# Thread: Stuck solving set of linear equations [not solved]

1. ## Stuck solving set of linear equations [not solved]

Hi all, first post.

I'm stuck trying to solve this set of linear equations. I need to find the coefficients a, b and c and express them in terms of x, y, z.

I've tried setting c=1 and finding expressions for a and b but when I check these with arbitrary numbers I just keep getting it wrong.
Somebody has suggested reducing the 3 eigenvectors to row echelon form but I don't understand why. If possible, I would rather solve this algebraically.

The vectors being multiplied by a, b and c are normalised eigenvectors which I am going to assume are correct!

a*(1/sqrt2,0,-1/sqrt2) + b*(1/sqrt2,-sqrt2/2,1/2) + c*(1/2,sqrt2/2,1/2) =(x,y,z)

Any help or advice would be appreciated!
Thanks Although this is university work, it was set as a revison exercise so apologies if this in the wrong section!

2. I'll try to help until someone else gets to it.

I get that you have three vectors that are unit vectors. As your final answer though you want to have something like x=?, y=?, z=? in terms of a,b and c?

Are x,y and z just unit vectors themselves? I'm not quite following what you want to solve. It sounds like you are just stuck with the algebra, which I might be able to help with, but I'm lost conceptually to what you meant.

Welcome to MHF by the way!

3. Thanks for the fast response!
Sorry for being unclear. (x,y,z) is defined as an arbitrary column vector.

I need to find expressions for a,b,c. ie. a=... b=... c=... in terms of x,y,z for any vector (x,y,z).

That is how I interpreted the question anyway, but just incase I'll write this part of the question down exactly as it is written:

(...after having found normalised eigenvectors p, q, r of a matrix...)

"Show that an arbitrary column vector x=(x,y,z) can be written as a linear combination of the three eigevectors, i.e.

x=ap+bq+cr

and find expressions for the coefficients a,b and c"

Where p,q and r are the unit vectors in my first post.
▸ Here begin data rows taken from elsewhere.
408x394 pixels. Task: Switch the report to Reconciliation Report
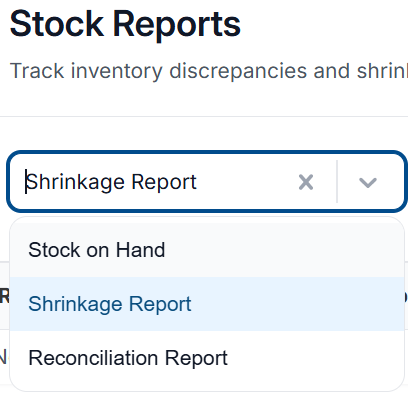click(x=207, y=358)
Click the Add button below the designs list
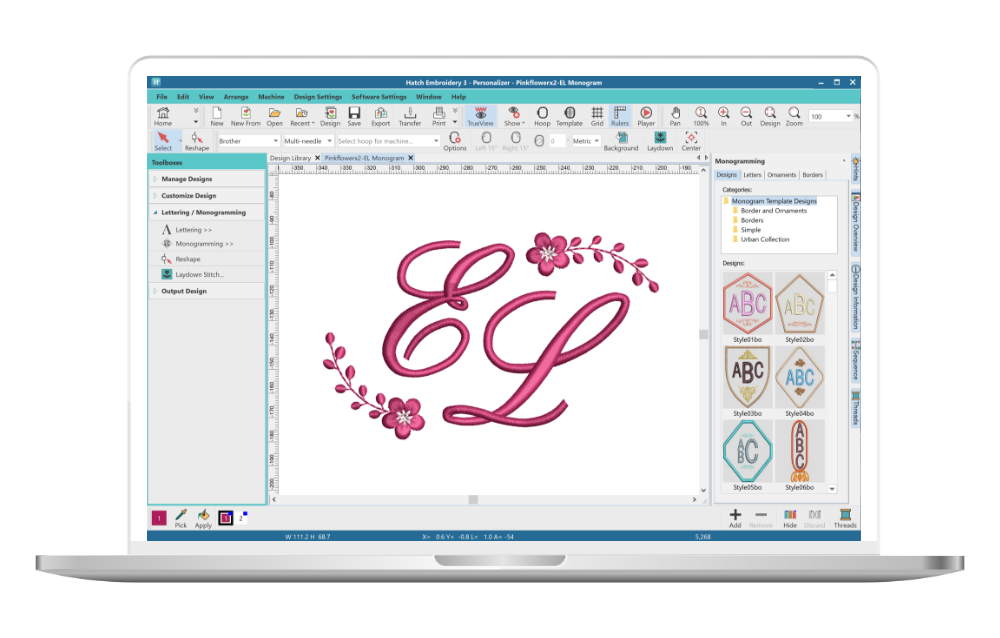Screen dimensions: 1000x638 734,517
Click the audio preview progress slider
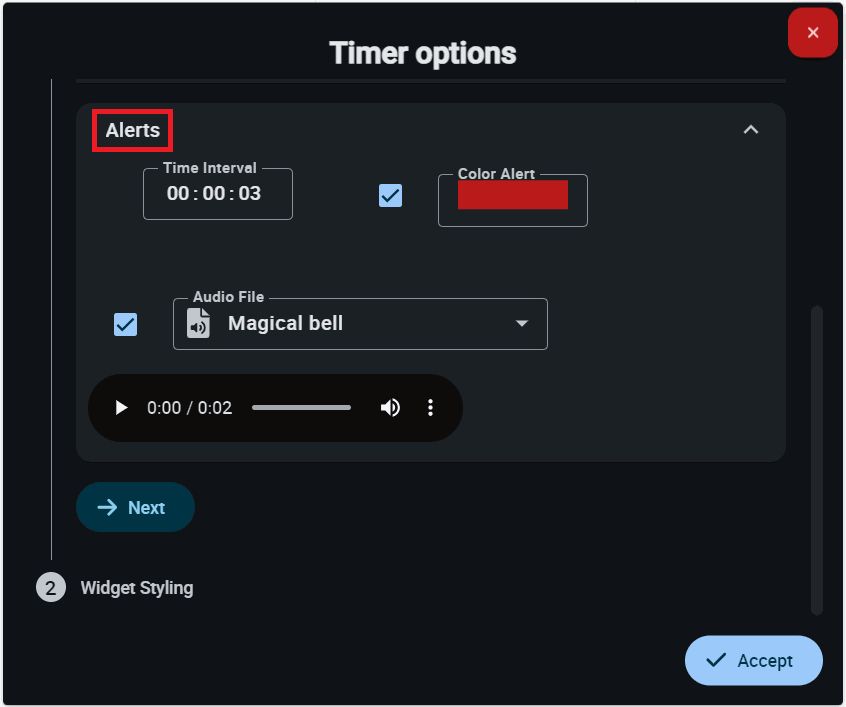846x707 pixels. pyautogui.click(x=301, y=408)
Hope I've explained that well enough now

4. That helps a lot. One more thing though...

Your three unit vectors are written in terms of (x,y,z) components so the three equations you get from the problem are like:

$x=ax_1 + bx_2+cx_3$, where x_n is the x component from each vector. y and z are formed the same way.
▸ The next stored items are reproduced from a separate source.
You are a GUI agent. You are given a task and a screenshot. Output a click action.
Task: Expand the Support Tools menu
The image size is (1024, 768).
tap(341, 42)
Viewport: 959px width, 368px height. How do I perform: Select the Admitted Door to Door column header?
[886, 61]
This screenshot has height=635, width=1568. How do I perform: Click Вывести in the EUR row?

Am I understanding this right?

5. Yes, that's the form I'd been trying solve them from. Thanks

6. Ok so the three equations we get are:

$x= a( \frac{\sqrt{2}}{2})+b(\frac{\sqrt{2}}{2})+(\frac{1 }{2})c$

$y=a(0)-b(\frac{\sqrt{2}}{2})+c(\frac{\sqrt{2}}{2})$

$z= -a(\frac{\sqrt{2}}{2})+b(\frac{1}{2})+c(\frac{1}{2} )$

Wow this is gross. RREF would definitely be quicker.
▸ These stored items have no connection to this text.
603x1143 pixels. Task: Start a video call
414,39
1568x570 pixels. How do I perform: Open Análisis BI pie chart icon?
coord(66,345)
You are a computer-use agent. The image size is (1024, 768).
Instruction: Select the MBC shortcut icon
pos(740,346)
I'll just post this and think some more...

EDIT: I would definitely multiply everything by 2 to start.

$2x= a(\sqrt{2})+b(\sqrt{2})+c$

$2y=a(0)-b(\sqrt{2})+c(\sqrt{2})$

$2z= -a(\sqrt{2})+b+c$

7. Wow this is gross. RREF would definitely be quicker.
Lol. I'll try the RREF method then if you think it's quicker. I can reduce it to the identity matrix but how does this help?

I could post each row operation if that's any good?

8. What about using the $A^{-1}B$ method? A is a 3x3 matrix of coefficients plus variables a,b and c. B is a 3x1 matrix of [x,y,z]. The resulting matrix will be a 3x1 matrix and I think it should solve for a,b and c.

Do you have to do this by hand? Try plugging this into a calculator to see if it works. I think it should.